## Work to complete
Locate every line below that contains the word "agent" and copy it.

## Records to use
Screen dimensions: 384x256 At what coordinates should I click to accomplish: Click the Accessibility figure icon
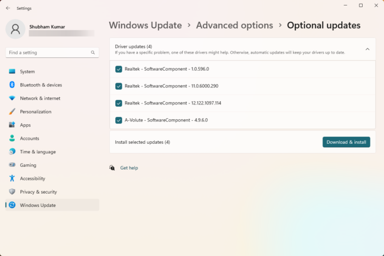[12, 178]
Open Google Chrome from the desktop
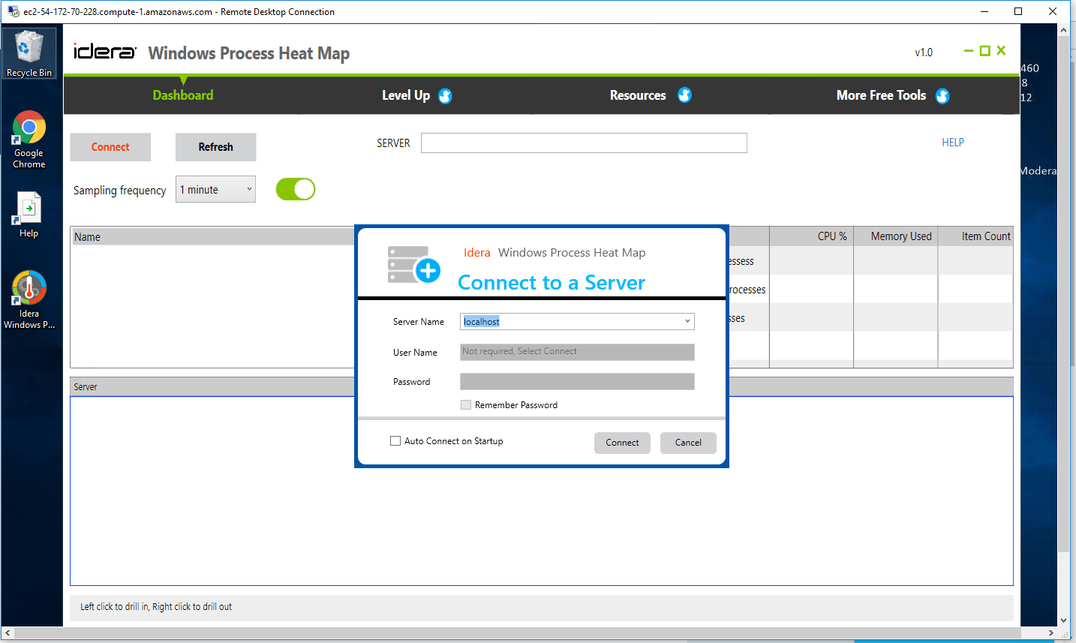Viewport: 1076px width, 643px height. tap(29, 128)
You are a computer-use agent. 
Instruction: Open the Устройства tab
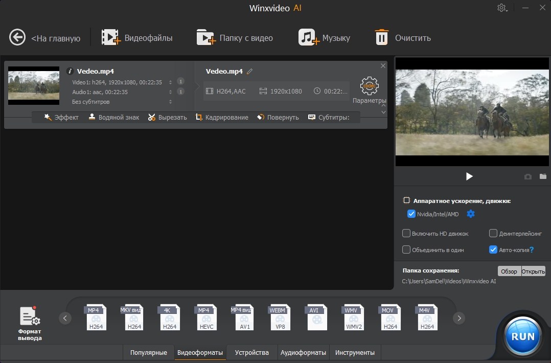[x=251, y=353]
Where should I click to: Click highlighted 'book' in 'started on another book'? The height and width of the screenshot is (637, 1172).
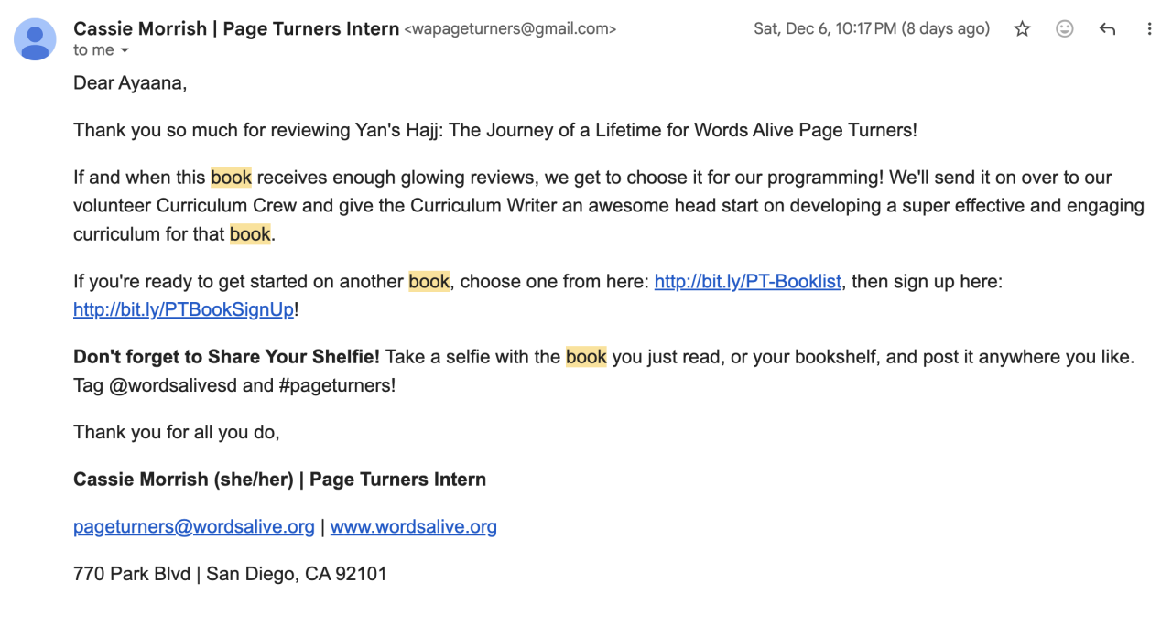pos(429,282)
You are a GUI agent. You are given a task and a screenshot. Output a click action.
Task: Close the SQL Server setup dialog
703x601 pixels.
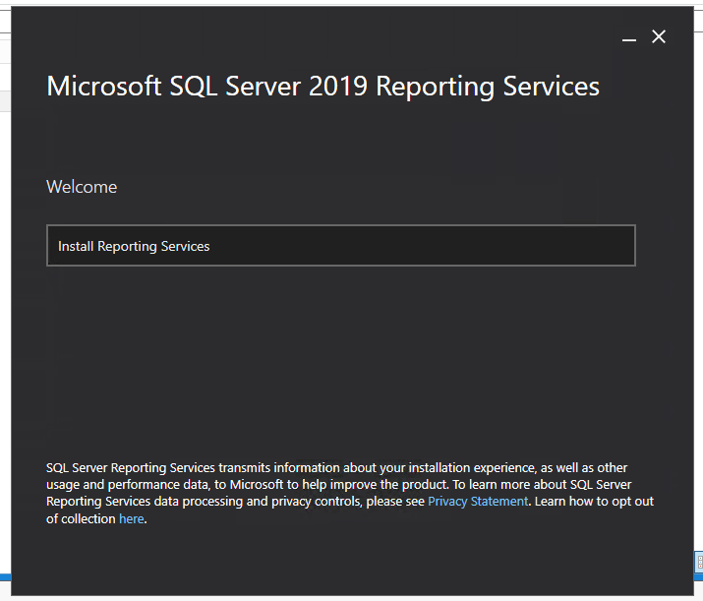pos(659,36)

## Written response
You are a computer-use agent. 
You are a GUI agent. You are given a task and a screenshot. Output a click action.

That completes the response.